Ce lundi 16 juin, comme prévu, le Syndicat national des agents de santé publique du Gabon (Synaps P-GA) a mis à exécution son mot d’ordre de protestation au sein des structures sanitaires de Ntoum et Kango. Les personnels de santé de ces établissements ont suivi la consigne à la lettre, une situation que le Secrétaire général du Synaps P-GA, Éric Akouri, a pu constater lors de sa visite sur le terrain.
Cette mobilisation fait suite aux propos jugés injurieux d’Aminata Ondo, présidente de l’association Ascorime, à l’égard du corps médical. Une déclaration qui a profondément heurté les agents de santé de Ntoum et Kango, les poussant à exprimer leur mécontentement à travers ce mouvement de protestation.
Une situation préoccupante pour les patients
Malgré cette situation temporaire, le Synaps P-GA tient à clarifier que l’objectif n’a jamais été d’interdire l’accès aux soins. Selon Éric Akouri, il s’agissait simplement d’une mauvaise interprétation des faits, car il a été juste question de laisser à Ascorime la gestion du plateau technique, puisqu’elle prétend maîtriser le travail médical mieux que les professionnels de santé.
Or, aucun agent d’Ascorime n’était présent dans les structures hospitalières ce lundi, laissant les populations dans une situation peu reluisante. Témoignages et constats sur le terrain illustrent la détresse des patients.
Témoignages du personnel soignant et des patients
Face à l’absence du personnel d’Ascorime, certains soignants se sont retrouvés face à des choix difficiles.

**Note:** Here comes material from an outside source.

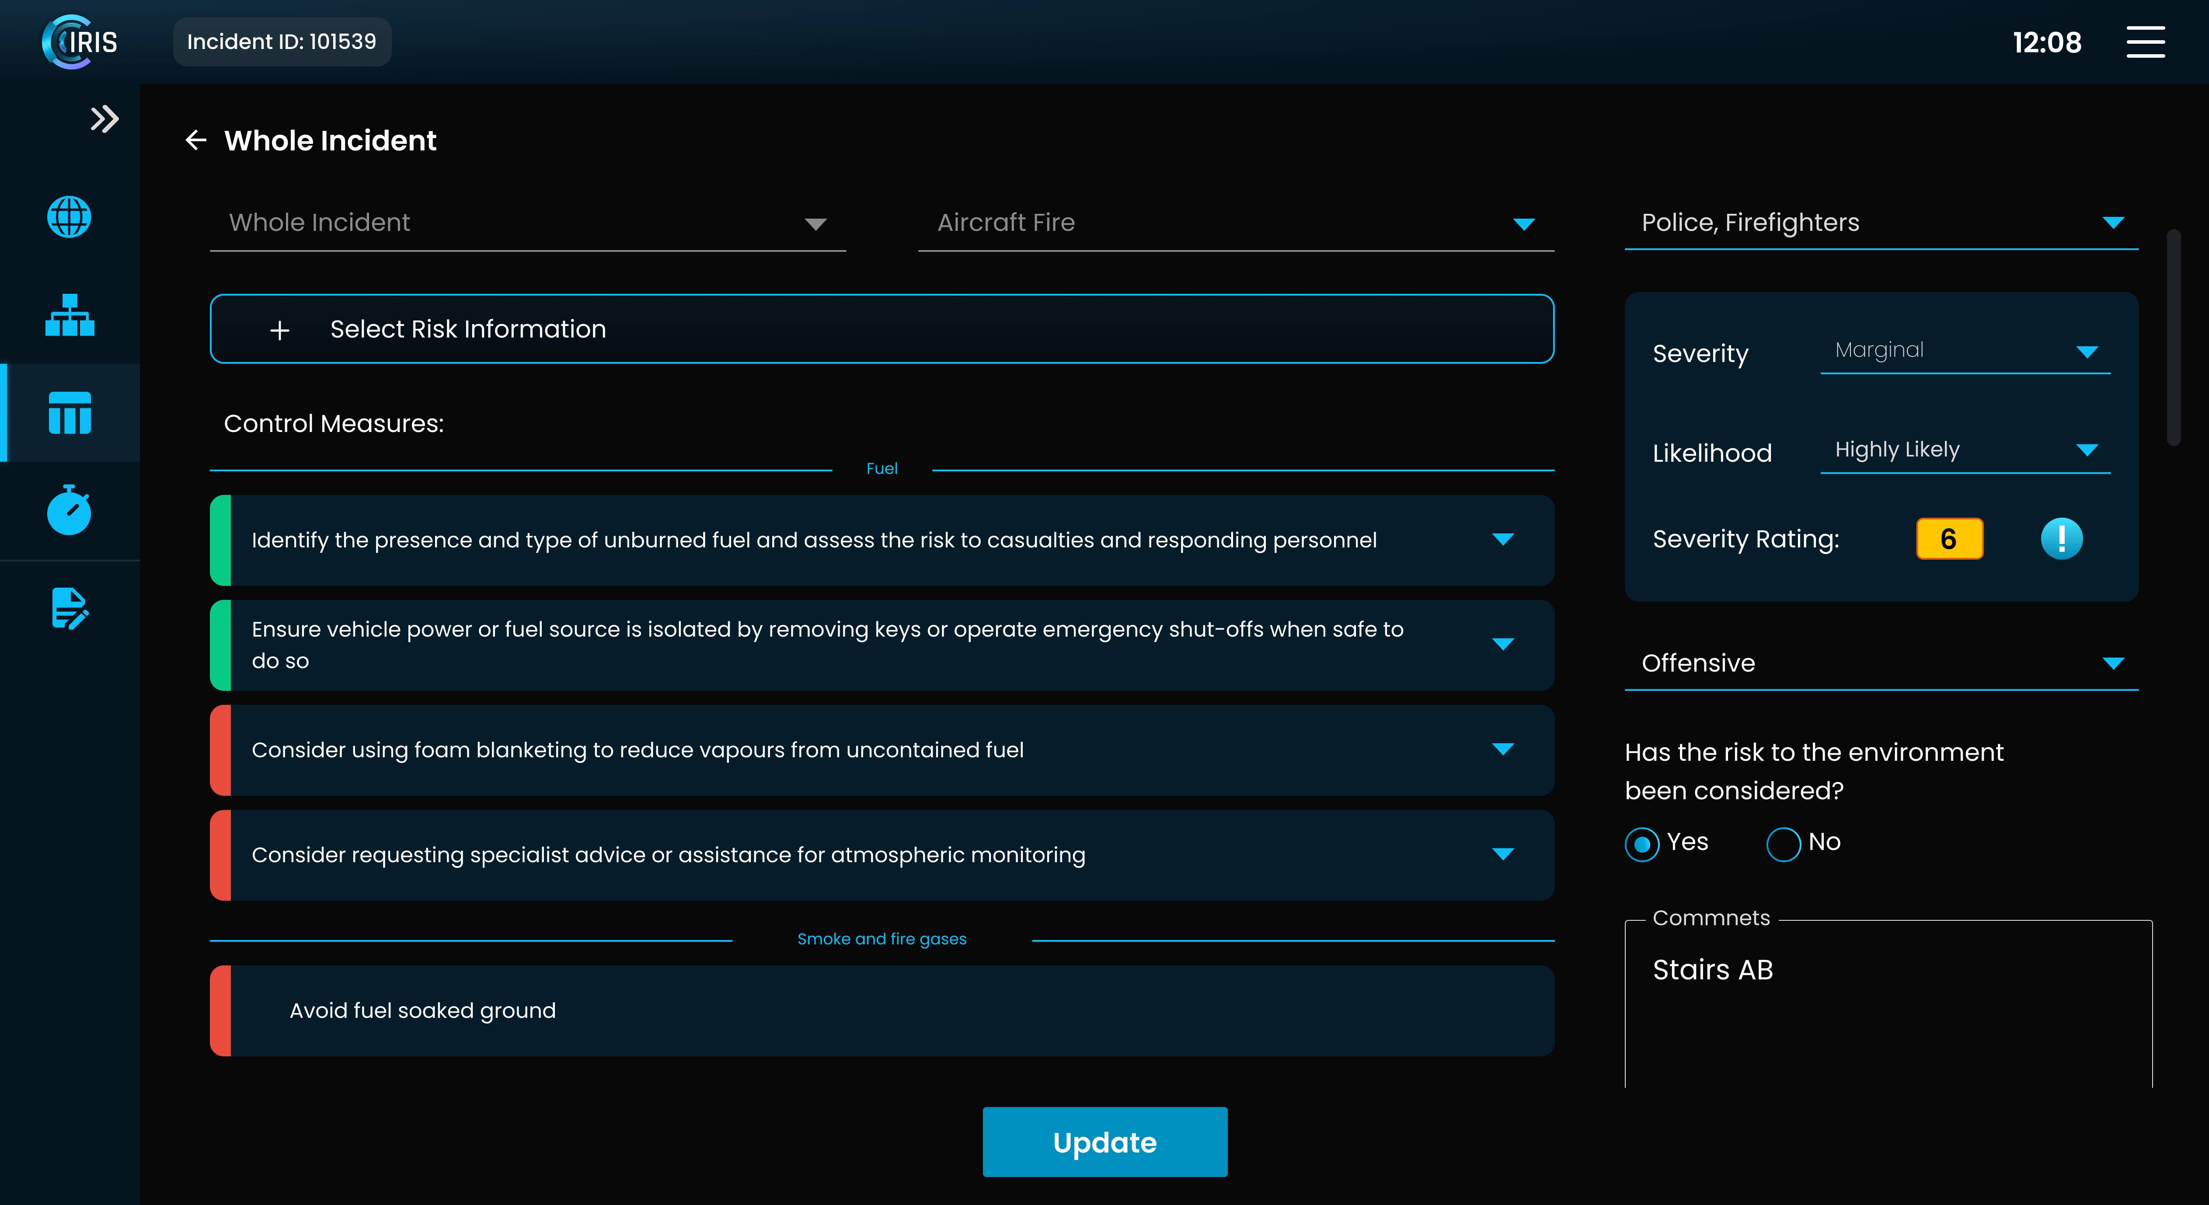Image resolution: width=2209 pixels, height=1205 pixels.
Task: Expand sidebar with double chevron icon
Action: pos(105,119)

« Ce matin, nous avons dû évacuer une patiente de la maternité qui n’aurait jamais dû l’être. Regardez, elles repartent… C’est de votre faute ! Qui va assumer cela ? Vous ou nous ? », s’indigne Igala Paulin, infirmier.
Les patients eux-mêmes n’ont pas hésité à prendre la parole pour défendre le corps médical.
« Ce qu’a dit cette dame est injuste. Ces soignants sont des pères et mères de famille qui se battent chaque jour pour sauver des vies. Les dénigrer ainsi est un acte cruel », affirme Nzeng Essono Axel, patient de l’hôpital de Kango.
Reprise du travail : une décision dictée par l’humanité
Face à l’afflux des malades, les membres du Synaps P-GA ont finalement décidé de reprendre leurs activités, non pas par faiblesse, mais par conscience professionnelle et amour du métier.

« Nous avons prêté serment pour sauver des vies. C’est pourquoi nous avons demandé à nos collègues de remettre leur blouse blanche et de reprendre le travail. Ce n’est pas un signe de faiblesse, mais une décision dictée par notre amour pour les patients et notre engagement envers la santé publique », conclut Éric Akouri, Secrétaire général du Synaps P-GA.
Ainsi, si le mouvement de contestation a temporairement mis en lumière le malaise du corps médical, les soignants restent mobilisés pour assurer la continuité des soins, tout en réclamant le respect et la reconnaissance de leur engagement quotidien.